WHAT NEEDS TO BE DONE -> After finding the line with "This screenshot has width=1382, height=668." in the entries below, retype exactly each line from there through the line with "The height and width of the screenshot is (375, 750).", including that final line.

Collected data entries
##############################
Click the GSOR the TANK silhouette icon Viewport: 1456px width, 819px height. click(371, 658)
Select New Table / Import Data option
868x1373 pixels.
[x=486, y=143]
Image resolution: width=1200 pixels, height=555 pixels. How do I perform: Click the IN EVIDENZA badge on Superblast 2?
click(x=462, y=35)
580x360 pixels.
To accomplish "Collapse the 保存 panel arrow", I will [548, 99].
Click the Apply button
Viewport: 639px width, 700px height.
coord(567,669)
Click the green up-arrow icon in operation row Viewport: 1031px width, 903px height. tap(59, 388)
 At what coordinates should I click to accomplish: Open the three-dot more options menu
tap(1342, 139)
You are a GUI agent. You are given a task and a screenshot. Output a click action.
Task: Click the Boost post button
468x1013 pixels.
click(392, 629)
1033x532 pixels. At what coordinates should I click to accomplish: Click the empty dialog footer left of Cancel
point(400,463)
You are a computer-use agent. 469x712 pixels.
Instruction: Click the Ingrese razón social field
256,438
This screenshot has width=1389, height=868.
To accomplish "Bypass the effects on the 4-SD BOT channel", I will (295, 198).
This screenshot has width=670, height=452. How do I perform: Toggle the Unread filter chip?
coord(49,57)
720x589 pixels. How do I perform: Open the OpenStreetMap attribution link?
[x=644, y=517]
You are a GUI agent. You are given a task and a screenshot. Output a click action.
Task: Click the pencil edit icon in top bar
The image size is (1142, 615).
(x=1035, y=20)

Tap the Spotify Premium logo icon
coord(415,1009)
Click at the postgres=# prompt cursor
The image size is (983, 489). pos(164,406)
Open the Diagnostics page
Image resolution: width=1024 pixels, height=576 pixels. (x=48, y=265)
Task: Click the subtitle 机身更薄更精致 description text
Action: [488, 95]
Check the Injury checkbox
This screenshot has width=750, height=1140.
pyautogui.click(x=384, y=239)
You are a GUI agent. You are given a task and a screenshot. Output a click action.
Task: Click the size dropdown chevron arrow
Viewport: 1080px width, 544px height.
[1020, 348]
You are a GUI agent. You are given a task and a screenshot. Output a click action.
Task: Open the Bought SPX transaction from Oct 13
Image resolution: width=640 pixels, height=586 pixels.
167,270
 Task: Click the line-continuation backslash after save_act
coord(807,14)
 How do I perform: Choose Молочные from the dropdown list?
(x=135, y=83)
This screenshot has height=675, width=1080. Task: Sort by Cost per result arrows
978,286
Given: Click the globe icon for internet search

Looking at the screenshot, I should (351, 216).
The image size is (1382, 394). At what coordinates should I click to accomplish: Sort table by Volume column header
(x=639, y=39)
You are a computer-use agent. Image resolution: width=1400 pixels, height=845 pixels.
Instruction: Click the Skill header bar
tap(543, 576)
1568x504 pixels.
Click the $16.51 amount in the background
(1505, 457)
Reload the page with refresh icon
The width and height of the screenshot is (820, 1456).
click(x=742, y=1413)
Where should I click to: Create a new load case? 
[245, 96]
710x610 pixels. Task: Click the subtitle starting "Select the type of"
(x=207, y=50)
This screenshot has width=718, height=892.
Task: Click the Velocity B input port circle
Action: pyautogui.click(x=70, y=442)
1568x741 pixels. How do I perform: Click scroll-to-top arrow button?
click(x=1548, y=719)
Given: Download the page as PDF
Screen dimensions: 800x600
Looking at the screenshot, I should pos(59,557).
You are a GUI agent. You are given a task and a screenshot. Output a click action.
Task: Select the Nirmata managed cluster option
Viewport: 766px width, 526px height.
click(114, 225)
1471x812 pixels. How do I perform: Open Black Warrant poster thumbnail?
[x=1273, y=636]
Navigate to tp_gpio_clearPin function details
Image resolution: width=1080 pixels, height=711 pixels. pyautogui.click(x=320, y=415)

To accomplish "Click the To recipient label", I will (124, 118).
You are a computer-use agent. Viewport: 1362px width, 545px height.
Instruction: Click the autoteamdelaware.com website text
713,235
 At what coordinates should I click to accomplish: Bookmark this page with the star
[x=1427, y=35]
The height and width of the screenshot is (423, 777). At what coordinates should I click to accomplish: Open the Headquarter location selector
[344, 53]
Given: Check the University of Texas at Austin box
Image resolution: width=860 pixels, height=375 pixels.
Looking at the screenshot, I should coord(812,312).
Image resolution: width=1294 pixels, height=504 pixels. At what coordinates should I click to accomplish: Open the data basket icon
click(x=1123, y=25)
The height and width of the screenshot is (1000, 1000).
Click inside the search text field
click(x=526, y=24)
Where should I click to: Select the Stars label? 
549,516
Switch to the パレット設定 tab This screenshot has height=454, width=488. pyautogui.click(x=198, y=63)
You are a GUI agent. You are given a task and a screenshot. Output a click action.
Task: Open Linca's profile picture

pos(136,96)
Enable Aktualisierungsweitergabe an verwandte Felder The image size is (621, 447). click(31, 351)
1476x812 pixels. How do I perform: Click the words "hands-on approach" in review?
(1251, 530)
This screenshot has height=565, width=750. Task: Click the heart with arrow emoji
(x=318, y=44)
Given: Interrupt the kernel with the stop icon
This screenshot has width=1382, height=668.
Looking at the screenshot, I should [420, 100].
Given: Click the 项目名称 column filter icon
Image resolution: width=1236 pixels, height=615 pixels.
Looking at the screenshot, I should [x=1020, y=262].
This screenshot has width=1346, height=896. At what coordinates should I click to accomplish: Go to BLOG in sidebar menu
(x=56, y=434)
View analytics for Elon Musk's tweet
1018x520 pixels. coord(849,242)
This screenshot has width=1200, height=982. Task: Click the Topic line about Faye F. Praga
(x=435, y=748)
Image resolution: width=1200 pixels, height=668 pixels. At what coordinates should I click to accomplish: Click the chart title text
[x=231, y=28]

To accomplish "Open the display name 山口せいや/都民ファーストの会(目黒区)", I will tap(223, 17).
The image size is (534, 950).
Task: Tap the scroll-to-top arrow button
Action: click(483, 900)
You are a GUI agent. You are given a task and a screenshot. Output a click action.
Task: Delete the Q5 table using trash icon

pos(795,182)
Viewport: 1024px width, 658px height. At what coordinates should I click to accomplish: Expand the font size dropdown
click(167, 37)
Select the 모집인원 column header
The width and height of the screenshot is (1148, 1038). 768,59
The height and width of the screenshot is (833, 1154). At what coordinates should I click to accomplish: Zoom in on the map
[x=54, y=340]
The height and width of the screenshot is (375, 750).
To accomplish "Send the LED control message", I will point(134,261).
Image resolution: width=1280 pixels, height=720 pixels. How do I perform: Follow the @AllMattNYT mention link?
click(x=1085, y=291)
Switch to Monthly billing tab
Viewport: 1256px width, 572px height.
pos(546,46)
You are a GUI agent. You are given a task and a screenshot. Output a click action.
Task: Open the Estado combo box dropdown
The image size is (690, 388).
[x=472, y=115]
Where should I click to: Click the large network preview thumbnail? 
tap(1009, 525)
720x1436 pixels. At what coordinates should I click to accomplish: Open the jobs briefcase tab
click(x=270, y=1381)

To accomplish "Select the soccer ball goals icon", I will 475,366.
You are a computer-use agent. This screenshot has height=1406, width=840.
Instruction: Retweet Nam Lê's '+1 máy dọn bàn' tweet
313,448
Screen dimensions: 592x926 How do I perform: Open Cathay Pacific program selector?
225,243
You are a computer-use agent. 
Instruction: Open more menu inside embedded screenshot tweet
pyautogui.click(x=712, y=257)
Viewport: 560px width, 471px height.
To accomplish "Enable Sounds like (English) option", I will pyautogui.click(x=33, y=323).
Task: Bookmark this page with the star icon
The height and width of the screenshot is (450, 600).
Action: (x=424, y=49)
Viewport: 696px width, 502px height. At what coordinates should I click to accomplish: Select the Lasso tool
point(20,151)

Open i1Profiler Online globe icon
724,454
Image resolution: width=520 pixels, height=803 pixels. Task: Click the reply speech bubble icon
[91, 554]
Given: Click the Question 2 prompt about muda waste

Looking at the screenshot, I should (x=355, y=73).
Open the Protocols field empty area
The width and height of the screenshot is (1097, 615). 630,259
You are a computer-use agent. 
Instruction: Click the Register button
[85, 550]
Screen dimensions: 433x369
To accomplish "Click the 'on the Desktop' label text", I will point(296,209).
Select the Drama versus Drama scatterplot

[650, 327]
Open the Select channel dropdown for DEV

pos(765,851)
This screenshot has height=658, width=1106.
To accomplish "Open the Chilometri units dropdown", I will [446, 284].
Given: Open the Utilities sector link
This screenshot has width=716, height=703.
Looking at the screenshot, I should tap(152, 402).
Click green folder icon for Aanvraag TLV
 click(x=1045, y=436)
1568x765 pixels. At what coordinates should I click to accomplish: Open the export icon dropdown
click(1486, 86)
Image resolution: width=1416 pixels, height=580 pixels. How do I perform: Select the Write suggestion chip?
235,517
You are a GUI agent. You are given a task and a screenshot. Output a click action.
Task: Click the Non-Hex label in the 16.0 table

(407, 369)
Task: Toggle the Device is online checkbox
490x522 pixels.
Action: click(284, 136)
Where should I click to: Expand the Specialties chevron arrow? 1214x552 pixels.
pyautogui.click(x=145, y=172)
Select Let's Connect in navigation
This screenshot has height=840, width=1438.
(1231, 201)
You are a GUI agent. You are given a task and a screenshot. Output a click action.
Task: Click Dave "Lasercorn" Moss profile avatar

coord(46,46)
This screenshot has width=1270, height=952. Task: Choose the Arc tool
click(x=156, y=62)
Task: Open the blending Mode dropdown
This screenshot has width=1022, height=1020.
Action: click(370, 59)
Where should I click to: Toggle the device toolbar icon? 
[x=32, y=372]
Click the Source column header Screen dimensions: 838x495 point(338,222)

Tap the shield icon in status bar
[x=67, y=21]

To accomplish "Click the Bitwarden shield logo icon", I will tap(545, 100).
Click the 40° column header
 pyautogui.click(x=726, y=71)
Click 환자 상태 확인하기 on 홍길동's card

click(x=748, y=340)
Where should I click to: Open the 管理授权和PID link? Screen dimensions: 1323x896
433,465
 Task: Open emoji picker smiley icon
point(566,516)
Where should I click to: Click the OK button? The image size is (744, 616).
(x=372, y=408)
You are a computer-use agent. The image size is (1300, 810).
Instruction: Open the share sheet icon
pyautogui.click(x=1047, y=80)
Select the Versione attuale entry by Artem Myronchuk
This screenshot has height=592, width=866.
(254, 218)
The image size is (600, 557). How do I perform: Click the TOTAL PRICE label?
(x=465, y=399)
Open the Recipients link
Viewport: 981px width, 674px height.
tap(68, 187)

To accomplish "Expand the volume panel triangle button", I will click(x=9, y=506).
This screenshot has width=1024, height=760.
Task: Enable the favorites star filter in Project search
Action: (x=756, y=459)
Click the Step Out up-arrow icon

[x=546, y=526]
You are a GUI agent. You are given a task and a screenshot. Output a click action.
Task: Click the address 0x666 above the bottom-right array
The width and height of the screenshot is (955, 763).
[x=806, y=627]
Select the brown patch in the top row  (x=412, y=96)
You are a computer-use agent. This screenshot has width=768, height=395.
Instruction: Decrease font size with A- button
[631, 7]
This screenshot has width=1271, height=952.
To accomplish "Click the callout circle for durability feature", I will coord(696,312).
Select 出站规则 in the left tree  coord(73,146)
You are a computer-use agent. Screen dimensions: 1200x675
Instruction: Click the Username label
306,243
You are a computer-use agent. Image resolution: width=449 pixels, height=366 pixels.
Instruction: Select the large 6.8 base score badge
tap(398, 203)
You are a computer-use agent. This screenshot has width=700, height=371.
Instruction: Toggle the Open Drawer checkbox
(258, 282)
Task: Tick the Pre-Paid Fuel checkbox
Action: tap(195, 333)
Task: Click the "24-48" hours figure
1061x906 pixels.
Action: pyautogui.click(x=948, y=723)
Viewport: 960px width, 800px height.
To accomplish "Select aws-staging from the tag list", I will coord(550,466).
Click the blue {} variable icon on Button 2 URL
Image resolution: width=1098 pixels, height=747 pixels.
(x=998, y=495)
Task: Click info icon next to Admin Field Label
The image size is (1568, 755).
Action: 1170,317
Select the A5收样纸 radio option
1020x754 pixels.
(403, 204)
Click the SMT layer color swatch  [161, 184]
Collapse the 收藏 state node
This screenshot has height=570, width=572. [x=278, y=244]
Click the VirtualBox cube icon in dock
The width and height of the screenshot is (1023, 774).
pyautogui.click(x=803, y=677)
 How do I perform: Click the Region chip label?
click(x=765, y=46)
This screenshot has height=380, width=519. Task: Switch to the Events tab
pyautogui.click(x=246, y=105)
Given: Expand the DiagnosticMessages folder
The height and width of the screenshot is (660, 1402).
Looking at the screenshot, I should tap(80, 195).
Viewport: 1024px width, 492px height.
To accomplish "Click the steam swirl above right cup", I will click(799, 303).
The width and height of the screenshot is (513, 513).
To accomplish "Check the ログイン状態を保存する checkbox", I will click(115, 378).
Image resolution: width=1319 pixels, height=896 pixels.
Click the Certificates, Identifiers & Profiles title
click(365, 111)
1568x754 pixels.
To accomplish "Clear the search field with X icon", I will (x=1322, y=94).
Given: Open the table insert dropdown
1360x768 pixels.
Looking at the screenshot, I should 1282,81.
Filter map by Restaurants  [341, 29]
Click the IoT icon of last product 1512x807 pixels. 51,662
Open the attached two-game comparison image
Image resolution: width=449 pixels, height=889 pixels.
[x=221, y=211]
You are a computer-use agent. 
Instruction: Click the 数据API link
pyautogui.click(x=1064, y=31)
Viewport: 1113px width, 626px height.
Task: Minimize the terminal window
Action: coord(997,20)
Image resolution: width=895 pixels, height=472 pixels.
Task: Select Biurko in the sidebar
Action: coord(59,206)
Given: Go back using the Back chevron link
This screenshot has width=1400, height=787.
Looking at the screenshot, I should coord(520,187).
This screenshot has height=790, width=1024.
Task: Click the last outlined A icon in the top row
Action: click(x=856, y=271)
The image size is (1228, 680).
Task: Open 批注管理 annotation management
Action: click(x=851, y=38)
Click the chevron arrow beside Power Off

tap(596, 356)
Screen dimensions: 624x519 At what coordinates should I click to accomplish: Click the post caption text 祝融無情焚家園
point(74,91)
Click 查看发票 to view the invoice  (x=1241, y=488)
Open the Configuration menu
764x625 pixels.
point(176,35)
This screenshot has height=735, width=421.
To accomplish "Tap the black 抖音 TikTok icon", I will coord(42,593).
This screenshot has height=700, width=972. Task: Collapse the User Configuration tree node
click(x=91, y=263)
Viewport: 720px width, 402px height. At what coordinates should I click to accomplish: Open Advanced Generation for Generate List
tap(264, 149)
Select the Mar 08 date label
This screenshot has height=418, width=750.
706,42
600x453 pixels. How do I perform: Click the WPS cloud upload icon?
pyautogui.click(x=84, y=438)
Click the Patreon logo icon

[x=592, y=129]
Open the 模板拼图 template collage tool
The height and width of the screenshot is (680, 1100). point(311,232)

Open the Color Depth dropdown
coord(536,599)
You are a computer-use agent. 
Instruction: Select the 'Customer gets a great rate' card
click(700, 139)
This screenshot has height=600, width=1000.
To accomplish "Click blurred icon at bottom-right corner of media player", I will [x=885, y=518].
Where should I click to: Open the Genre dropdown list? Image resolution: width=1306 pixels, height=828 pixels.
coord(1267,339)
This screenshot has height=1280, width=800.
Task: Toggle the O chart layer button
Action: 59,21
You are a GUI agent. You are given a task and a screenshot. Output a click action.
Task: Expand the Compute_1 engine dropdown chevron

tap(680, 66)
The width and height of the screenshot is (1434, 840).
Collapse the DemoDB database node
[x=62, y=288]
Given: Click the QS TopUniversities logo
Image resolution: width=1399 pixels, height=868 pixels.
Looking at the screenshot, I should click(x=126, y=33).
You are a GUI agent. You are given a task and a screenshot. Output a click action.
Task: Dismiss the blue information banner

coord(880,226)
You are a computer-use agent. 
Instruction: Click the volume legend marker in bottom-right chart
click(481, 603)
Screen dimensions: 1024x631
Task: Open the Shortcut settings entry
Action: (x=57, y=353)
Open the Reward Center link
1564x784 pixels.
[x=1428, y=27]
##############################
ANSWER TO THIS EXERCISE ->
This screenshot has width=1382, height=668.
Looking at the screenshot, I should [420, 100].
Given: Click the 项目名称 column filter icon
Image resolution: width=1236 pixels, height=615 pixels.
Looking at the screenshot, I should [x=1020, y=262].
This screenshot has width=1346, height=896. At what coordinates should I click to accomplish: Go to BLOG in sidebar menu
(x=56, y=434)
View analytics for Elon Musk's tweet
1018x520 pixels. coord(849,242)
This screenshot has width=1200, height=982. Task: Click the Topic line about Faye F. Praga
(x=435, y=748)
Image resolution: width=1200 pixels, height=668 pixels. At what coordinates should I click to accomplish: Click the chart title text
[x=231, y=28]

To accomplish "Open the display name 山口せいや/都民ファーストの会(目黒区)", I will tap(223, 17).
The image size is (534, 950).
Task: Tap the scroll-to-top arrow button
Action: click(483, 900)
You are a GUI agent. You are given a task and a screenshot. Output a click action.
Task: Delete the Q5 table using trash icon

pos(795,182)
Viewport: 1024px width, 658px height. At what coordinates should I click to accomplish: Expand the font size dropdown
click(167, 37)
Select the 모집인원 column header
The width and height of the screenshot is (1148, 1038). 768,59
The height and width of the screenshot is (833, 1154). At what coordinates should I click to accomplish: Zoom in on the map
[x=54, y=340]
The height and width of the screenshot is (375, 750).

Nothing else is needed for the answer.